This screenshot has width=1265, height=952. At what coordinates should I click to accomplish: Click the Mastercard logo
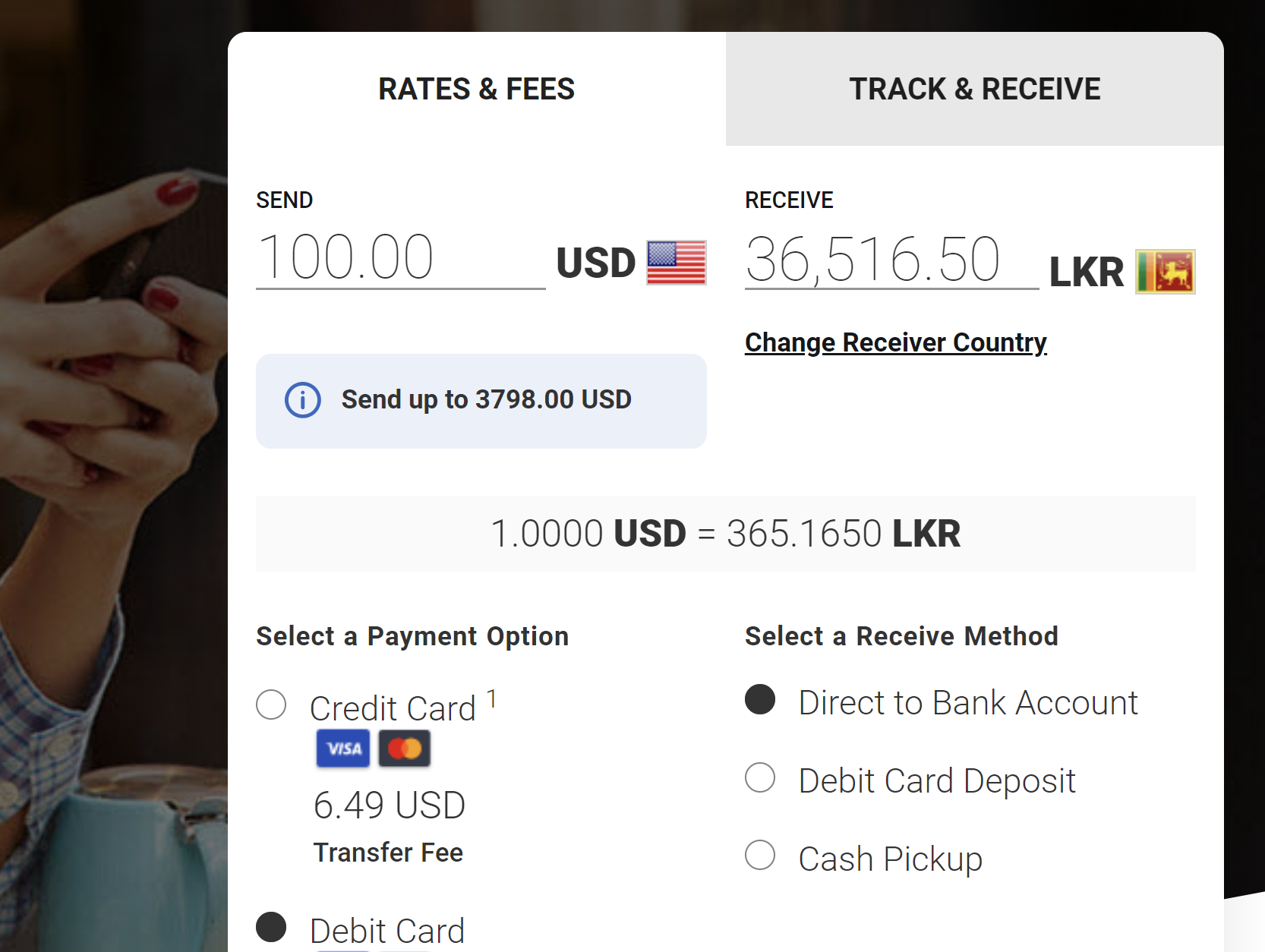[405, 749]
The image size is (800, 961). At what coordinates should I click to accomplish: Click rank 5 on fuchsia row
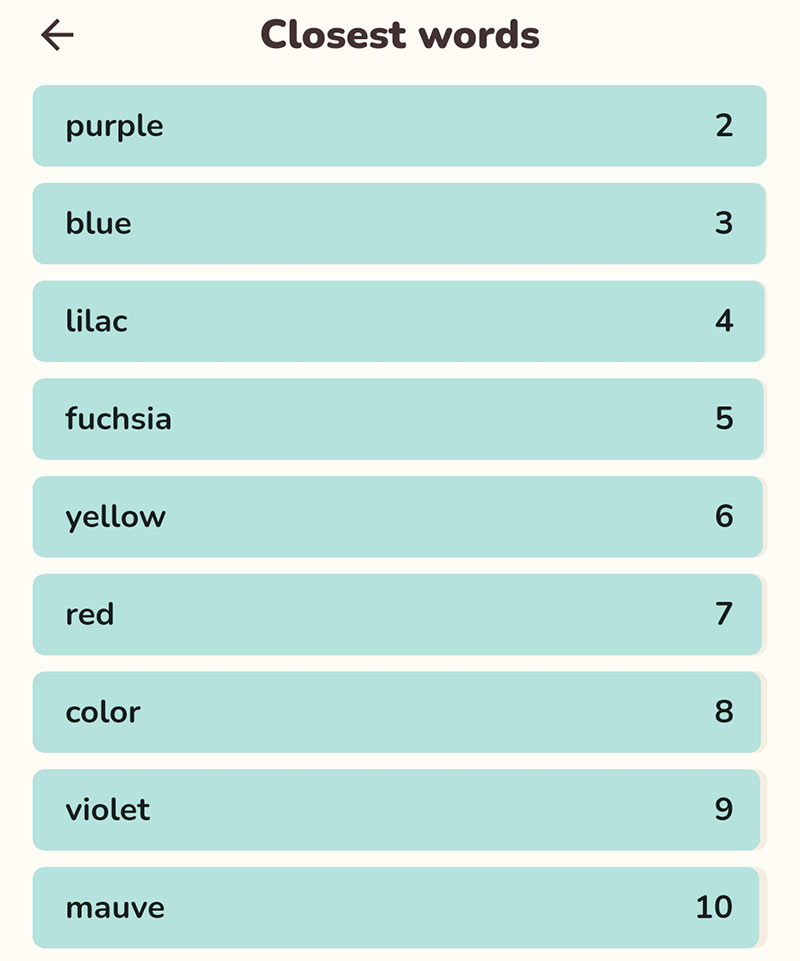(724, 419)
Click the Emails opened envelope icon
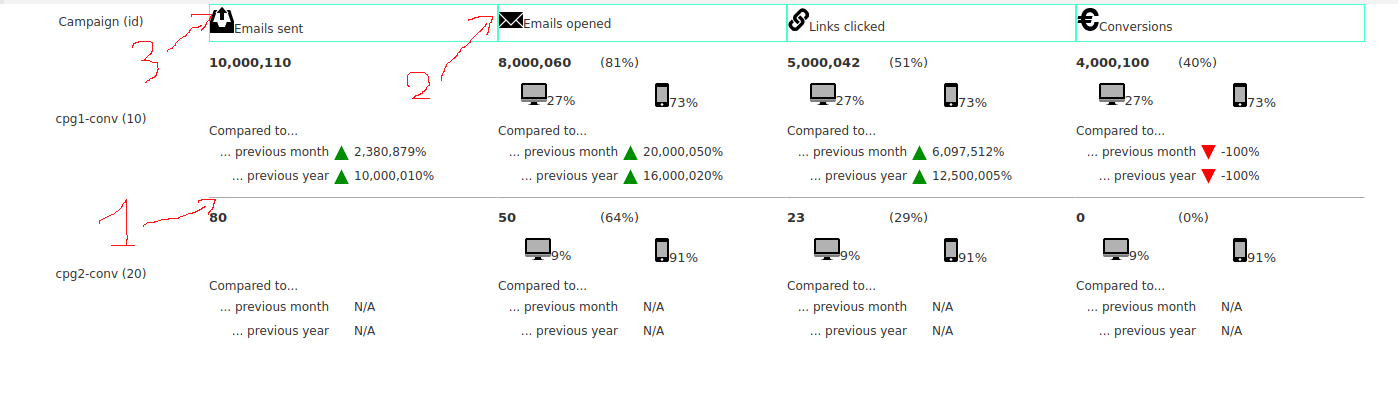 (x=511, y=20)
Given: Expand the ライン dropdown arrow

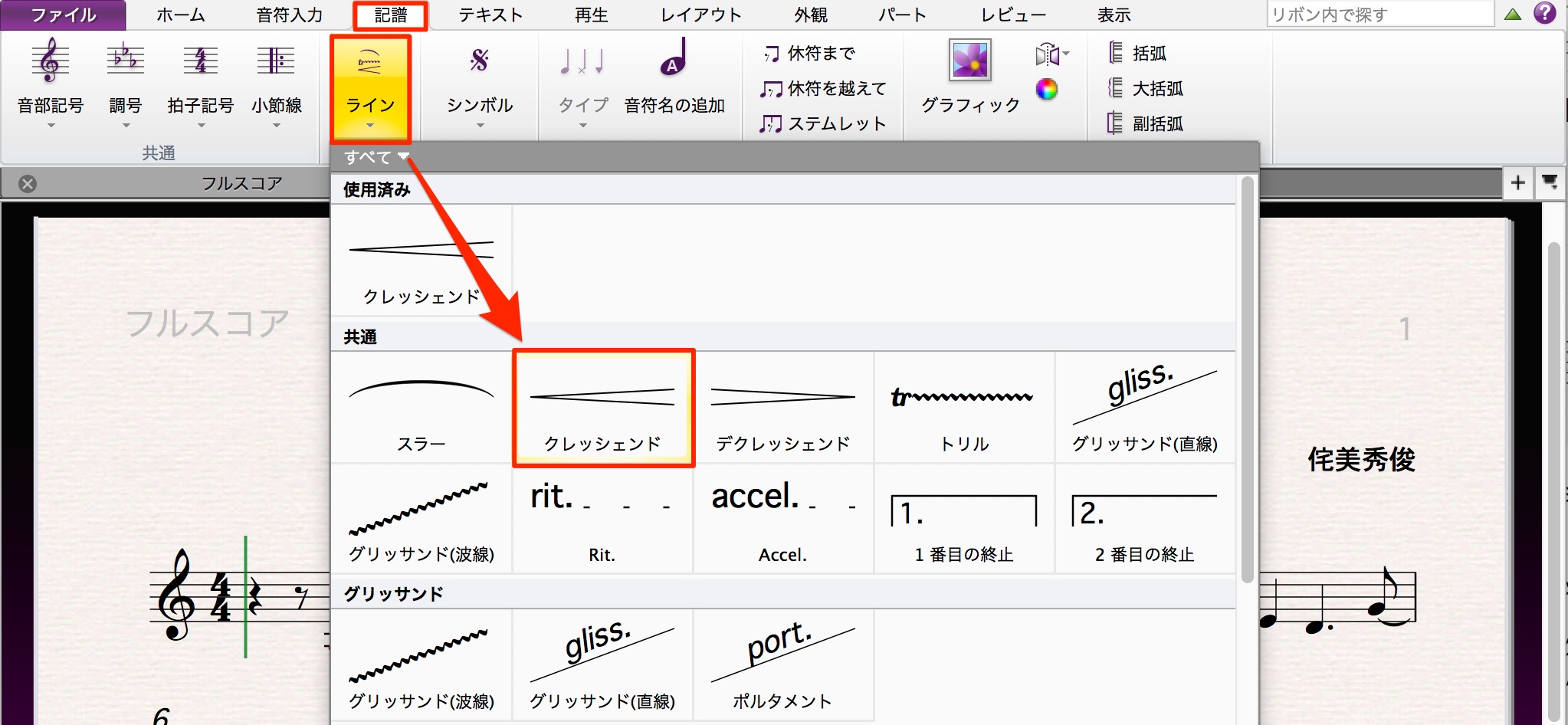Looking at the screenshot, I should pos(370,126).
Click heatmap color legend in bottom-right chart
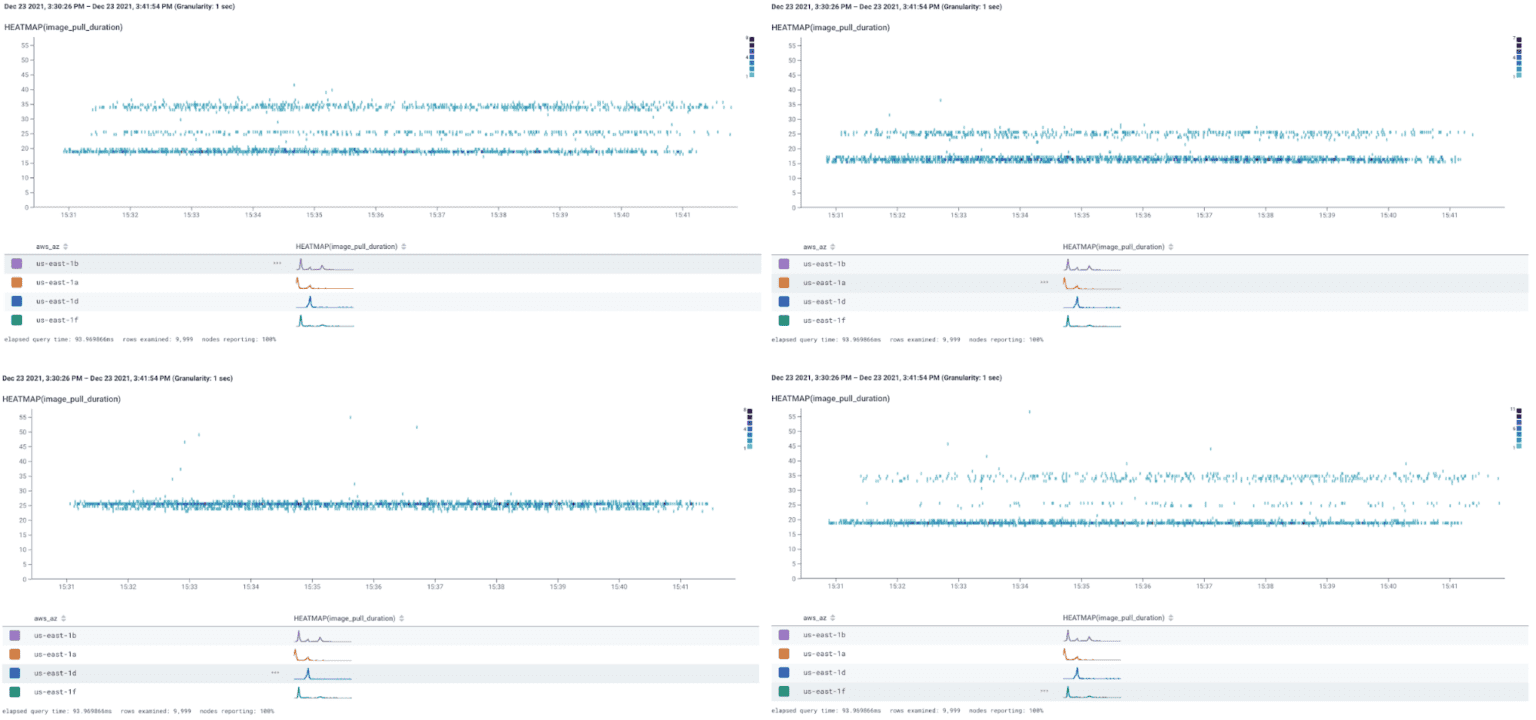Image resolution: width=1536 pixels, height=720 pixels. 1518,429
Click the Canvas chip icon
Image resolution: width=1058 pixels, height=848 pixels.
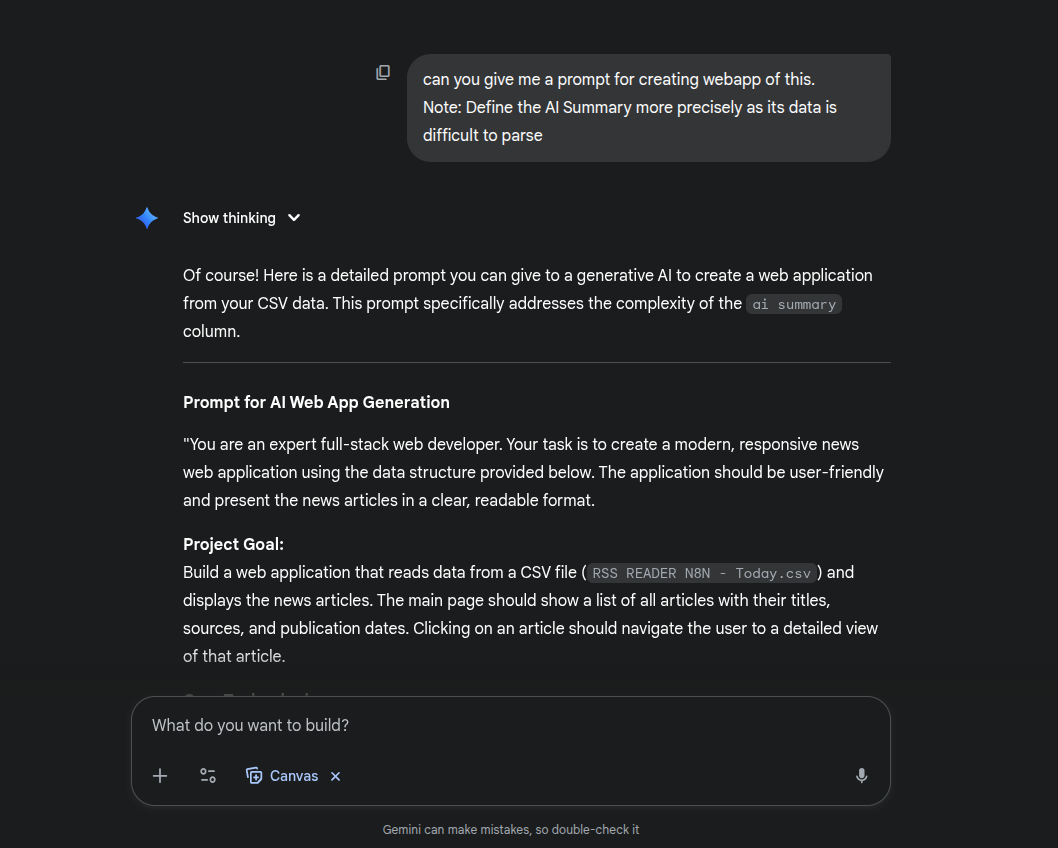[254, 776]
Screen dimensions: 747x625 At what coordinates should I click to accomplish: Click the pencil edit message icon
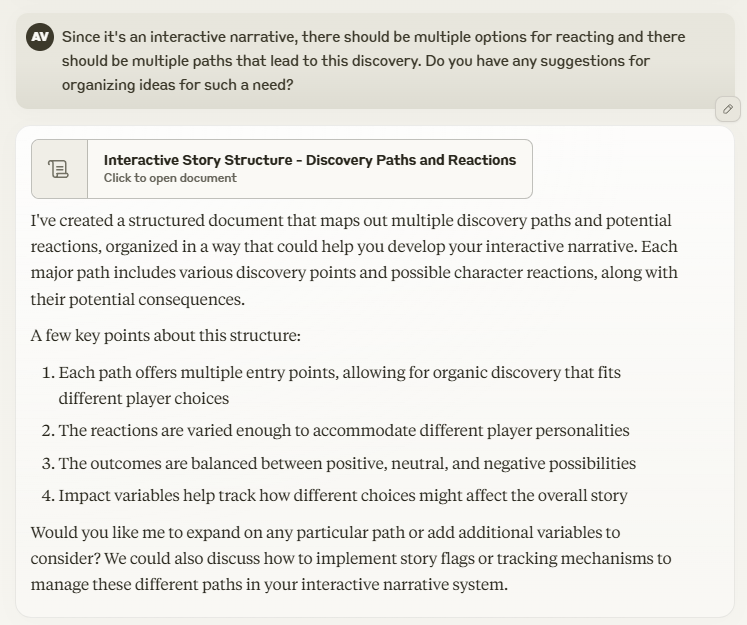pyautogui.click(x=728, y=109)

-- THE REQUEST --
Convert the lines of the material above into a numbered list, leaving out blank lines and the pictures.

-- RESPONSE FOR THIS EXERCISE --
1. This screenshot has width=1265, height=952. At what coordinates should I click to accomplish: Click the Mastercard logo
2. [405, 749]
3. The image size is (800, 961). At what coordinates should I click to accomplish: Click rank 5 on fuchsia row
4. (724, 419)
5. Click the Emails opened envelope icon
6.  (x=511, y=20)
7. Given: Expand the ライン dropdown arrow
8. Looking at the screenshot, I should pos(370,126).
9. Click heatmap color legend in bottom-right chart
10. Image resolution: width=1536 pixels, height=720 pixels. 1518,429
11. Click the Canvas chip icon
12. Image resolution: width=1058 pixels, height=848 pixels.
13. [254, 776]
14. Screen dimensions: 747x625 At what coordinates should I click to accomplish: Click the pencil edit message icon
15. pyautogui.click(x=728, y=109)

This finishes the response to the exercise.